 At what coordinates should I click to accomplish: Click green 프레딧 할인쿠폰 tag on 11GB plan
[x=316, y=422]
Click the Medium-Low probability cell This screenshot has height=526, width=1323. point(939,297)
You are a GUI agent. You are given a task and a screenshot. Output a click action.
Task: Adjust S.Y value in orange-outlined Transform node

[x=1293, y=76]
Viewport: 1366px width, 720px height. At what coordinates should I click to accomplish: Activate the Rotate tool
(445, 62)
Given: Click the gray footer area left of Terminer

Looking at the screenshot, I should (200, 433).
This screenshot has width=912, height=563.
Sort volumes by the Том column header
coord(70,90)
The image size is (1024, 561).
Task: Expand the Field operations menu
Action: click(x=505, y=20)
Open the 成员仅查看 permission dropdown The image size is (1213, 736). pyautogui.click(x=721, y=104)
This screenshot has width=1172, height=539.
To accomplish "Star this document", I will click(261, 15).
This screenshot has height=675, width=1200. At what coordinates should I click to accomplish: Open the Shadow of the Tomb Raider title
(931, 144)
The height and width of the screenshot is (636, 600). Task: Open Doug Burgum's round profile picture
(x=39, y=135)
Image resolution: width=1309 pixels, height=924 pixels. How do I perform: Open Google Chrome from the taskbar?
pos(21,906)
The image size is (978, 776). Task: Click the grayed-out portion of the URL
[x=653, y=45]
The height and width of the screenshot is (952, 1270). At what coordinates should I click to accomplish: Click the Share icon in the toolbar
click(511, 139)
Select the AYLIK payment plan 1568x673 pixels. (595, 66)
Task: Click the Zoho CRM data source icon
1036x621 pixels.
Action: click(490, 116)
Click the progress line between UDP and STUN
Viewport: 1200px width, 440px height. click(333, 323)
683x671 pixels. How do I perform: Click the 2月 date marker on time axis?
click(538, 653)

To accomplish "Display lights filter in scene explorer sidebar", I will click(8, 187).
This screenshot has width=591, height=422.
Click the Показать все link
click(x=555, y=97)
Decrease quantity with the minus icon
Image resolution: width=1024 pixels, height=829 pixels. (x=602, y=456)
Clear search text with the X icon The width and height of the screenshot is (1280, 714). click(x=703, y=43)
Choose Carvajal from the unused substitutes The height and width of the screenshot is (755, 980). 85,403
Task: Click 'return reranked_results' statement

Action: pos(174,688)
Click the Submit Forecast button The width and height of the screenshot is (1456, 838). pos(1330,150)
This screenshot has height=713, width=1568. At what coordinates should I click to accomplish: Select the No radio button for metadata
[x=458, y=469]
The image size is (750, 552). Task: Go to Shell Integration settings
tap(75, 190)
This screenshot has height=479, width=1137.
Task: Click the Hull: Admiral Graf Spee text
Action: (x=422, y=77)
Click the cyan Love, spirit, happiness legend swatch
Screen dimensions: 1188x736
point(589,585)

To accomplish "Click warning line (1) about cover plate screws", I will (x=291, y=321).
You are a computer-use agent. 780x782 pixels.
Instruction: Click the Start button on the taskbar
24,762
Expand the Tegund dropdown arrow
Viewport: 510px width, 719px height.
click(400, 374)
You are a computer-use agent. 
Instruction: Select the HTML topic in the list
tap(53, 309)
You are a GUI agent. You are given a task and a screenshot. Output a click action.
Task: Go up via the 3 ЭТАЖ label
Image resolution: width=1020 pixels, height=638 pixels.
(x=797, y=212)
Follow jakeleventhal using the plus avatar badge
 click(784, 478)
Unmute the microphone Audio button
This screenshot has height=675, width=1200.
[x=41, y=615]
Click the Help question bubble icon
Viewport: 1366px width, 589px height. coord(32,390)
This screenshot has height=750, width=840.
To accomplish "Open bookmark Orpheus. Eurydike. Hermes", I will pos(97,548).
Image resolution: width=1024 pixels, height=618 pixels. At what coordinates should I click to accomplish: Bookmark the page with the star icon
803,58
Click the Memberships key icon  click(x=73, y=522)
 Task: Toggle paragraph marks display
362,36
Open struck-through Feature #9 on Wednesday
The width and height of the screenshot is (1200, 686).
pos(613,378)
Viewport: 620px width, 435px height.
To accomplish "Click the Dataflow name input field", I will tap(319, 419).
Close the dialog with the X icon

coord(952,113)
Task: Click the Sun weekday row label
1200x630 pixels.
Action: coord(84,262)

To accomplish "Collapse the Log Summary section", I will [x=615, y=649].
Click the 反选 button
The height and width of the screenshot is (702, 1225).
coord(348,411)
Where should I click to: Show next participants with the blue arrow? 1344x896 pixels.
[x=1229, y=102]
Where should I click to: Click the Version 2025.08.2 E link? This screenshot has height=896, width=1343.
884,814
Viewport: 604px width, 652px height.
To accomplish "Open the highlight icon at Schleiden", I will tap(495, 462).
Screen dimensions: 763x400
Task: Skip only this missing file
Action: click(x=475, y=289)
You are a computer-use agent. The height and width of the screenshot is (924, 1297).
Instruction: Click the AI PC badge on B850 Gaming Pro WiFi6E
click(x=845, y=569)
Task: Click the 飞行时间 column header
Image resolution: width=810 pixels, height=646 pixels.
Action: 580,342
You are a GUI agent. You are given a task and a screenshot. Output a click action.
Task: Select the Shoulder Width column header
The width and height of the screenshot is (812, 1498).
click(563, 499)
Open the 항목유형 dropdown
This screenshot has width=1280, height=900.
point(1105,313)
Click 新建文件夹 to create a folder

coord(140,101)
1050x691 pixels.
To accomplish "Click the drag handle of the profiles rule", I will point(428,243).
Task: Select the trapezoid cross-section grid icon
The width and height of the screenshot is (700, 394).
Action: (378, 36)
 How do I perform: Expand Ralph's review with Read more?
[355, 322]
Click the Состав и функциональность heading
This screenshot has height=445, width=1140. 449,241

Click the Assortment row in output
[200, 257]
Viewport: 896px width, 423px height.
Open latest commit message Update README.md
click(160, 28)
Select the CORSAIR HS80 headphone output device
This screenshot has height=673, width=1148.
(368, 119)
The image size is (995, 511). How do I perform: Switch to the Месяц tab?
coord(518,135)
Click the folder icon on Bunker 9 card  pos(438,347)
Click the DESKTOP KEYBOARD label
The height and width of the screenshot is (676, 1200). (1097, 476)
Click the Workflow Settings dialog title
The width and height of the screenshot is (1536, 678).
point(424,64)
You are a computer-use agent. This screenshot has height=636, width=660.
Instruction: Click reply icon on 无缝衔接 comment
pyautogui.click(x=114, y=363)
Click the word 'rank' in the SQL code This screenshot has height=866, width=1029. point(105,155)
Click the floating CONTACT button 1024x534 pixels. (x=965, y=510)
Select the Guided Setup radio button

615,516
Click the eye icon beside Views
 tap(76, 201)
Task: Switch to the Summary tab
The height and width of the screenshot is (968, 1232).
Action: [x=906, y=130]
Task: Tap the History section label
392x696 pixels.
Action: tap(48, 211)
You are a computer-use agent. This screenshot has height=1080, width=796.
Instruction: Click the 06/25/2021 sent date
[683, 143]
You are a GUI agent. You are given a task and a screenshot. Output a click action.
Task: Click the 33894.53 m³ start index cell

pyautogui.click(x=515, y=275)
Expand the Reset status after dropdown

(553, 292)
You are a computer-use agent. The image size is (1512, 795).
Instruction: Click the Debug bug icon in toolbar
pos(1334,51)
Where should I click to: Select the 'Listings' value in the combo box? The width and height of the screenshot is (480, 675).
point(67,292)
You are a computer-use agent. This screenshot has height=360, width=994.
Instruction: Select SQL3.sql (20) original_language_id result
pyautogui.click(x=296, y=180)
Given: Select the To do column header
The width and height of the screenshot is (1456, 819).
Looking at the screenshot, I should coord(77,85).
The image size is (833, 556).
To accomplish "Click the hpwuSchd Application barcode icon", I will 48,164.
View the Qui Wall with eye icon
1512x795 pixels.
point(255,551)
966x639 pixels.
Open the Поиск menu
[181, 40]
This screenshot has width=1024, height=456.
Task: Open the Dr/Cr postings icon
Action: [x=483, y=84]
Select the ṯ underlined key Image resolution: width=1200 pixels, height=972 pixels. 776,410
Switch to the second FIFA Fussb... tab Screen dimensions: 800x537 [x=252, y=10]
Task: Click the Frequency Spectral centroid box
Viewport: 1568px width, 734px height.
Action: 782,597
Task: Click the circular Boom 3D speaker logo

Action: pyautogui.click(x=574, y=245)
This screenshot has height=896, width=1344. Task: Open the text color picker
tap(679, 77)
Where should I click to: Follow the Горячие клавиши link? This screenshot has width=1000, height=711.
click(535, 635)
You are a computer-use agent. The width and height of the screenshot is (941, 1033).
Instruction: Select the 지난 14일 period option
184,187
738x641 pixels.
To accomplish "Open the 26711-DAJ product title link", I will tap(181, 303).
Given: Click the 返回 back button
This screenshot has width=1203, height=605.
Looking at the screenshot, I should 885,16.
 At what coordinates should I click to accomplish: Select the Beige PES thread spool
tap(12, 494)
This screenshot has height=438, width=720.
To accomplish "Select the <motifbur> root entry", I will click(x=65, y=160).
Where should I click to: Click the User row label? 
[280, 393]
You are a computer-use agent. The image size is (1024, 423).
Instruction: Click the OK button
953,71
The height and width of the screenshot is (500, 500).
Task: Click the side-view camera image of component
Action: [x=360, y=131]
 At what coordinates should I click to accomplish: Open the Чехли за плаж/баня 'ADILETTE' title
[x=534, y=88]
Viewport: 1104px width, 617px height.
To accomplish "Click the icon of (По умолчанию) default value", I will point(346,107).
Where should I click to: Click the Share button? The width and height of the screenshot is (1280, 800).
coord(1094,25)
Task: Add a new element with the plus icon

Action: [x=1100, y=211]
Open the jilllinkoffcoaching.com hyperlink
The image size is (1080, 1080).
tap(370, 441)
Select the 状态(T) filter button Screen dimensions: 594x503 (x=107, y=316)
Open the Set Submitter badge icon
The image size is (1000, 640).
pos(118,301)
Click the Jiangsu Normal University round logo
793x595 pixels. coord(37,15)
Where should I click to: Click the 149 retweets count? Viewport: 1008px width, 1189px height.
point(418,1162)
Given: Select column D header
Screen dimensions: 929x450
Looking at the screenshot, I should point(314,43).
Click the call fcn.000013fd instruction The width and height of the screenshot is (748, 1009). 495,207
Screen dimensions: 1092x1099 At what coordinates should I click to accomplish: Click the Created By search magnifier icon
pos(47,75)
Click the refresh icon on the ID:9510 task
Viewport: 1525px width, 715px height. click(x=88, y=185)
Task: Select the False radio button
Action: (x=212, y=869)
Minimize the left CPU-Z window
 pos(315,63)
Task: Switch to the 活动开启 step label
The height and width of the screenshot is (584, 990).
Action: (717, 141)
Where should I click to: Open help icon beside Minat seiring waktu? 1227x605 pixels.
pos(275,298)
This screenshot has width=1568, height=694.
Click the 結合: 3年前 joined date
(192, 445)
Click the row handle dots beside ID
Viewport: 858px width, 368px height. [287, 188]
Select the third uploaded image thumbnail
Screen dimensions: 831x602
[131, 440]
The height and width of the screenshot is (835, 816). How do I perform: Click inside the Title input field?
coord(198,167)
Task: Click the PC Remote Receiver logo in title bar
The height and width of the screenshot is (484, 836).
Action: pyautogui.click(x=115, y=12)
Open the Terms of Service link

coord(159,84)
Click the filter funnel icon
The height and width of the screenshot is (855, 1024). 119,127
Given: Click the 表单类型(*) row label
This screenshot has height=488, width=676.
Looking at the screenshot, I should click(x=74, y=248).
_ _ _ _ _
▶ [Your objective]: Look above for every line with the word "computer" and copy it.

▶ [Written answer]:
You are a computer-use agent. 780x782 pixels.
You are a computer-use agent. 
You are a computer-use agent. The height and width of the screenshot is (924, 1297).
You are a computer-use agent. This screenshot has height=636, width=660.
You are a computer-use agent. This screenshot has height=1080, width=796.
You are a computer-use agent. The image size is (1512, 795).
You are a computer-use agent. This screenshot has height=360, width=994.
You are a computer-use agent. The width and height of the screenshot is (941, 1033).
You are a computer-use agent. The image size is (1024, 423).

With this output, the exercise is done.